* **WHAT YOU SHOULD DO**
Restate all of the data below word for word.

* **INPUT DATA**

***

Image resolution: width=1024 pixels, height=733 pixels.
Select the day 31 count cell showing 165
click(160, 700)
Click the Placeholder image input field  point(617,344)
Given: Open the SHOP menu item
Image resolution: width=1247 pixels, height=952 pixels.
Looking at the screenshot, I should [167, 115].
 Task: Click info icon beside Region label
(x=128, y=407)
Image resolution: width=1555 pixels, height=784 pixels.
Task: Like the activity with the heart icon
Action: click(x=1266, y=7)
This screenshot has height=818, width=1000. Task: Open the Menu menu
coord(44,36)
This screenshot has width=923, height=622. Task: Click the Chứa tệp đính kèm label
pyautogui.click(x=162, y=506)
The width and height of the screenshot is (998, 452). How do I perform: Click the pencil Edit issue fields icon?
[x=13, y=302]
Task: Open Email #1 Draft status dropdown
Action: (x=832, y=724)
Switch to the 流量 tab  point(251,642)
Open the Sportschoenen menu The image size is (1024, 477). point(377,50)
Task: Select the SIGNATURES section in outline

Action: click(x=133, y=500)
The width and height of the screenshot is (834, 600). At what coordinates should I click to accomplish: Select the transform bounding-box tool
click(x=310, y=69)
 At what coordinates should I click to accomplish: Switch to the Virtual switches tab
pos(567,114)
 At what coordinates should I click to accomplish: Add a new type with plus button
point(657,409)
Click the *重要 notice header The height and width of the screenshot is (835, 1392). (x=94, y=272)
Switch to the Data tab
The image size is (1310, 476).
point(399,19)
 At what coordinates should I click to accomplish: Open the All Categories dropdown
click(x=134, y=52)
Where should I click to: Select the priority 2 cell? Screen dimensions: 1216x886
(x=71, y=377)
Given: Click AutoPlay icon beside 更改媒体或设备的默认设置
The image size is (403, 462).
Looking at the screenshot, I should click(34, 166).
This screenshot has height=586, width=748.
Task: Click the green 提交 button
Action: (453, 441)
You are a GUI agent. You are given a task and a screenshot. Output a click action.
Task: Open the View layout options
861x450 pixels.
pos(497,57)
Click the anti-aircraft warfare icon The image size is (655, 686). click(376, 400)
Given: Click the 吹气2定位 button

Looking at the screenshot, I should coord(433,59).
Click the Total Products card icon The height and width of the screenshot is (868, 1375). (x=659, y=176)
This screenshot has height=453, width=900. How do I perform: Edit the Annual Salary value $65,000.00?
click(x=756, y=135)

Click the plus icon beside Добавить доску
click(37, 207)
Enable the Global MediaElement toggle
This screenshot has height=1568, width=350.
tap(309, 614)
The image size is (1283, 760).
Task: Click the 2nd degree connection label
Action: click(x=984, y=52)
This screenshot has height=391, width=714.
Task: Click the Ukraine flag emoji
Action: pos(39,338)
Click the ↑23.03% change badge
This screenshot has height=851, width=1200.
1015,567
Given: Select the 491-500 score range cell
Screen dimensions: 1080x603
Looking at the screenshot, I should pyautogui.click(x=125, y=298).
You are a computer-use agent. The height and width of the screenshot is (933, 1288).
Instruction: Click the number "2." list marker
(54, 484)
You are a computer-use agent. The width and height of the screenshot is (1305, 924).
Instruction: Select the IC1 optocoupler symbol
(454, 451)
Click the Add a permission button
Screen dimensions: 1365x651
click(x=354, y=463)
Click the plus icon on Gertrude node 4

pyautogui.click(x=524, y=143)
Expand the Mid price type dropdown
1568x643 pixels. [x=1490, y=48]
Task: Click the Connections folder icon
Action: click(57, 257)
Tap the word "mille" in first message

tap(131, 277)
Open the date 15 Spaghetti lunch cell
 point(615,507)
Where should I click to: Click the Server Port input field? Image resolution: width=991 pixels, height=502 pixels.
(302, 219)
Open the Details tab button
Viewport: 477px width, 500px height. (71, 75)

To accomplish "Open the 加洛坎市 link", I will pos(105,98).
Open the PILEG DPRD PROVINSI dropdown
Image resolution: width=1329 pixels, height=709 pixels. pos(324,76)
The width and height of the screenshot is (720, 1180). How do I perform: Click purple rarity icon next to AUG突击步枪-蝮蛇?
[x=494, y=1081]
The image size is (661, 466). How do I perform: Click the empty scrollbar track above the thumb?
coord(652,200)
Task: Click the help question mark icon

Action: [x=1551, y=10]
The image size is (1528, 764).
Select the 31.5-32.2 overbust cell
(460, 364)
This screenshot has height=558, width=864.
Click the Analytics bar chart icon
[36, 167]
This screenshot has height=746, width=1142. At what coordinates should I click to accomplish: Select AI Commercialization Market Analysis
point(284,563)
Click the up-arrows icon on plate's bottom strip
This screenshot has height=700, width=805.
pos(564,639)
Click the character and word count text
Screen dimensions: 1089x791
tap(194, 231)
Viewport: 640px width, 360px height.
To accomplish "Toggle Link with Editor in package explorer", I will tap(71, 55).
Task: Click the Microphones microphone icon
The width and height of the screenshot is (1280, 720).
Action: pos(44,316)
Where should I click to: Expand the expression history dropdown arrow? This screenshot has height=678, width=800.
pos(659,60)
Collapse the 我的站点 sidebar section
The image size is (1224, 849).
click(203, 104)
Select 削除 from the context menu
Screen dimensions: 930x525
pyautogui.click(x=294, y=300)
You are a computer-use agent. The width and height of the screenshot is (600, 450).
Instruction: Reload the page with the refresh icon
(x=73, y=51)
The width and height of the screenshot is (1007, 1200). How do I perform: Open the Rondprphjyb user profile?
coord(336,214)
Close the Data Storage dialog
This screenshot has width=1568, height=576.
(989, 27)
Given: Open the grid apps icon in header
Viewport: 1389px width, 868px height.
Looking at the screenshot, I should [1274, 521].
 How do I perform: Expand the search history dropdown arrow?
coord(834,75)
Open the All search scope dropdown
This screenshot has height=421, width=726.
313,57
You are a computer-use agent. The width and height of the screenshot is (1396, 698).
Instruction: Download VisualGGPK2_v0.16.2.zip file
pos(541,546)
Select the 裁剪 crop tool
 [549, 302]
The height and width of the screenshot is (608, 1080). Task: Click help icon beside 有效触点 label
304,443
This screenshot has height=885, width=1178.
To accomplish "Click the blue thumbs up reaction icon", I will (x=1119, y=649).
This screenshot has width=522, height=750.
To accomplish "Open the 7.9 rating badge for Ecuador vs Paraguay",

***

* **OUTPUT OF THE EXERCISE**
Image resolution: width=1024 pixels, height=733 pixels.
Select the day 31 count cell showing 165
click(160, 700)
Click the Placeholder image input field  point(617,344)
Given: Open the SHOP menu item
Image resolution: width=1247 pixels, height=952 pixels.
Looking at the screenshot, I should [167, 115].
 Task: Click info icon beside Region label
(x=128, y=407)
Image resolution: width=1555 pixels, height=784 pixels.
Task: Like the activity with the heart icon
Action: click(x=1266, y=7)
This screenshot has height=818, width=1000. Task: Open the Menu menu
coord(44,36)
This screenshot has width=923, height=622. Task: Click the Chứa tệp đính kèm label
pyautogui.click(x=162, y=506)
The width and height of the screenshot is (998, 452). How do I perform: Click the pencil Edit issue fields icon?
[x=13, y=302]
Task: Open Email #1 Draft status dropdown
Action: (x=832, y=724)
Switch to the 流量 tab  point(251,642)
Open the Sportschoenen menu The image size is (1024, 477). point(377,50)
Task: Select the SIGNATURES section in outline

Action: click(x=133, y=500)
The width and height of the screenshot is (834, 600). At what coordinates should I click to accomplish: Select the transform bounding-box tool
click(x=310, y=69)
 At what coordinates should I click to accomplish: Switch to the Virtual switches tab
pos(567,114)
 At what coordinates should I click to accomplish: Add a new type with plus button
point(657,409)
Click the *重要 notice header The height and width of the screenshot is (835, 1392). (x=94, y=272)
Switch to the Data tab
The image size is (1310, 476).
point(399,19)
 At what coordinates should I click to accomplish: Open the All Categories dropdown
click(x=134, y=52)
Where should I click to: Select the priority 2 cell? Screen dimensions: 1216x886
(x=71, y=377)
Given: Click AutoPlay icon beside 更改媒体或设备的默认设置
The image size is (403, 462).
Looking at the screenshot, I should click(34, 166).
This screenshot has height=586, width=748.
Task: Click the green 提交 button
Action: (453, 441)
You are a GUI agent. You are given a task and a screenshot. Output a click action.
Task: Open the View layout options
861x450 pixels.
pos(497,57)
Click the anti-aircraft warfare icon The image size is (655, 686). click(376, 400)
Given: Click the 吹气2定位 button

Looking at the screenshot, I should coord(433,59).
Click the Total Products card icon The height and width of the screenshot is (868, 1375). (x=659, y=176)
This screenshot has height=453, width=900. How do I perform: Edit the Annual Salary value $65,000.00?
click(x=756, y=135)

Click the plus icon beside Добавить доску
click(37, 207)
Enable the Global MediaElement toggle
This screenshot has height=1568, width=350.
tap(309, 614)
The image size is (1283, 760).
Task: Click the 2nd degree connection label
Action: click(x=984, y=52)
This screenshot has height=391, width=714.
Task: Click the Ukraine flag emoji
Action: pos(39,338)
Click the ↑23.03% change badge
This screenshot has height=851, width=1200.
1015,567
Given: Select the 491-500 score range cell
Screen dimensions: 1080x603
Looking at the screenshot, I should pyautogui.click(x=125, y=298).
You are a computer-use agent. The height and width of the screenshot is (933, 1288).
Instruction: Click the number "2." list marker
(54, 484)
You are a computer-use agent. The width and height of the screenshot is (1305, 924).
Instruction: Select the IC1 optocoupler symbol
(454, 451)
Click the Add a permission button
Screen dimensions: 1365x651
click(x=354, y=463)
Click the plus icon on Gertrude node 4

pyautogui.click(x=524, y=143)
Expand the Mid price type dropdown
1568x643 pixels. [x=1490, y=48]
Task: Click the Connections folder icon
Action: click(57, 257)
Tap the word "mille" in first message

tap(131, 277)
Open the date 15 Spaghetti lunch cell
 point(615,507)
Where should I click to: Click the Server Port input field? Image resolution: width=991 pixels, height=502 pixels.
(302, 219)
Open the Details tab button
Viewport: 477px width, 500px height. (71, 75)

To accomplish "Open the 加洛坎市 link", I will pos(105,98).
Open the PILEG DPRD PROVINSI dropdown
Image resolution: width=1329 pixels, height=709 pixels. pos(324,76)
The width and height of the screenshot is (720, 1180). How do I perform: Click purple rarity icon next to AUG突击步枪-蝮蛇?
[x=494, y=1081]
The image size is (661, 466). How do I perform: Click the empty scrollbar track above the thumb?
coord(652,200)
Task: Click the help question mark icon

Action: [x=1551, y=10]
The image size is (1528, 764).
Select the 31.5-32.2 overbust cell
(460, 364)
This screenshot has height=558, width=864.
Click the Analytics bar chart icon
[36, 167]
This screenshot has height=746, width=1142. At what coordinates should I click to accomplish: Select AI Commercialization Market Analysis
point(284,563)
Click the up-arrows icon on plate's bottom strip
This screenshot has height=700, width=805.
pos(564,639)
Click the character and word count text
Screen dimensions: 1089x791
tap(194, 231)
Viewport: 640px width, 360px height.
To accomplish "Toggle Link with Editor in package explorer", I will tap(71, 55).
Task: Click the Microphones microphone icon
The width and height of the screenshot is (1280, 720).
Action: pos(44,316)
Where should I click to: Expand the expression history dropdown arrow? This screenshot has height=678, width=800.
pos(659,60)
Collapse the 我的站点 sidebar section
The image size is (1224, 849).
click(203, 104)
Select 削除 from the context menu
Screen dimensions: 930x525
pyautogui.click(x=294, y=300)
You are a computer-use agent. The width and height of the screenshot is (600, 450).
Instruction: Reload the page with the refresh icon
(x=73, y=51)
The width and height of the screenshot is (1007, 1200). How do I perform: Open the Rondprphjyb user profile?
coord(336,214)
Close the Data Storage dialog
This screenshot has width=1568, height=576.
(989, 27)
Given: Open the grid apps icon in header
Viewport: 1389px width, 868px height.
Looking at the screenshot, I should [1274, 521].
 How do I perform: Expand the search history dropdown arrow?
coord(834,75)
Open the All search scope dropdown
This screenshot has height=421, width=726.
313,57
You are a computer-use agent. The width and height of the screenshot is (1396, 698).
Instruction: Download VisualGGPK2_v0.16.2.zip file
pos(541,546)
Select the 裁剪 crop tool
 [549, 302]
The height and width of the screenshot is (608, 1080). Task: Click help icon beside 有效触点 label
304,443
This screenshot has height=885, width=1178.
To accomplish "Click the blue thumbs up reaction icon", I will (x=1119, y=649).
This screenshot has width=522, height=750.
To accomplish "Open the 7.9 rating badge for Ecuador vs Paraguay",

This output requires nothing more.